Signée en bas à droite : "Vlaminck".

54 x 65 cm.

Certificat du Wildenstein Institute en date du 27 mars 1998.


Cette œuvre sera incluse dans le tome 2 du catalogue raisonné de l'œuvre peinte en cours d'élaboration par Maïthé Vallès-Bled : "Maurice de Vlaminck : la période cézannienne (1907-1916)" sous l’égide de l’Institut Wildenstein.

Provenance :

  • Galerie Georges Moos, Genève
  • 1962, collection particulière
  • 20 mai 1998, Vente Christie’s Londres
  • Galerie de la Présidence, Paris
  • Collection privée, France

Expositions :

  • 2001, Sao Paulo, Brésil, Musée d’Art Brésilien, Fondation Armando Alvares Penteado, Vlaminck, n°17 reproduit au
    catalogue.
  • 2009, Exposition itinérante à Madrid et Barcelone (Espagne), CaixaForum, Vlaminck un instinct fauve, peintures de
    1900 à 1915.
  • Barcelone, Espagne, CaixaForum : "Vlaminck, un instinto fauve. Pinturas de 1900 a 1915". Juillet 2009.

Maurice de VLAMINCK. Port entrance, c. 1912. Canvas. Signed.

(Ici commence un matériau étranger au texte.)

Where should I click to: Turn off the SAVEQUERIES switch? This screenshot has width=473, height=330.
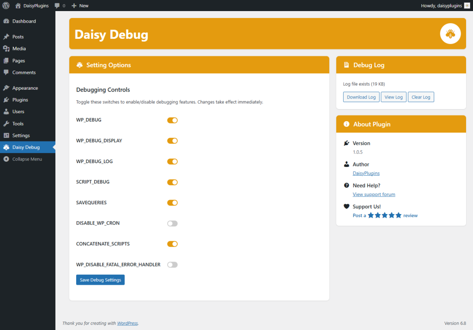(x=172, y=202)
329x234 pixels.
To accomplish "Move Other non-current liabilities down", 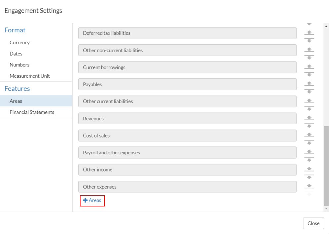I will tap(309, 58).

VLAMINCK AU TOURNANT DU FAUVISME


"L'entrée du port" est une oeuvre représentative de la période de transition que connaît Vlaminck entre 1908 et le début de la première guerre mondiale. À cette époque il voyage ou expose beaucoup à travers l'Europe : Hollande, Allemagne, Russie, France, Royaume-Uni... Il représente fréquemment les bords de la Seine, à Bougival, au Havre ou à Rouen, mais aussi ceux de la Tamise, au cours de voyages et d'expositions à Londres. En 1914 il est à Marseille, dont il représente aussi le port.

Après avoir utilisé les ressources de la couleur pure, durant sa période fauve, Vlaminck en découvre les limites : un jaune reste le même jaune, un outremer toujours un outremer. En même temps que s’éloigne le fauvisme, il se met à suivre une inspiration plus cézanienne le poussant à aborder la construction de ses toiles avec rigueur. 

Au cours de ces années d’avant-guerre, il commence à peindre des paysages aux contrastes saisissant entre ombre et lumière, où l’introduction de tons plus sombres contribuent à l’harmonie de la toile. Il transpose son ancienne prédilection pour les couleurs vives en une maîtrise de la forme, des plans angulaires, dans une atmosphère lourde et dramatique.

Sa peinture devient plus sombre et véhémente, les couleurs contrastées . Vlaminck joue avec le noir et le blanc qu’il utilise aussi bien dans ses ciels orageux que dans ses étendues de mer profondes et inquiétantes.

À une époque où le modernisme en France fait l'objet d'une transition délicate du fauvisme au cubisme, cette volonté de rupture rend alors son travail intéressant et annonce les prémices de la phase de création que les critiques qualifieront de “lyrique” qui sera reçue avec beaucoup d’enthousiasme.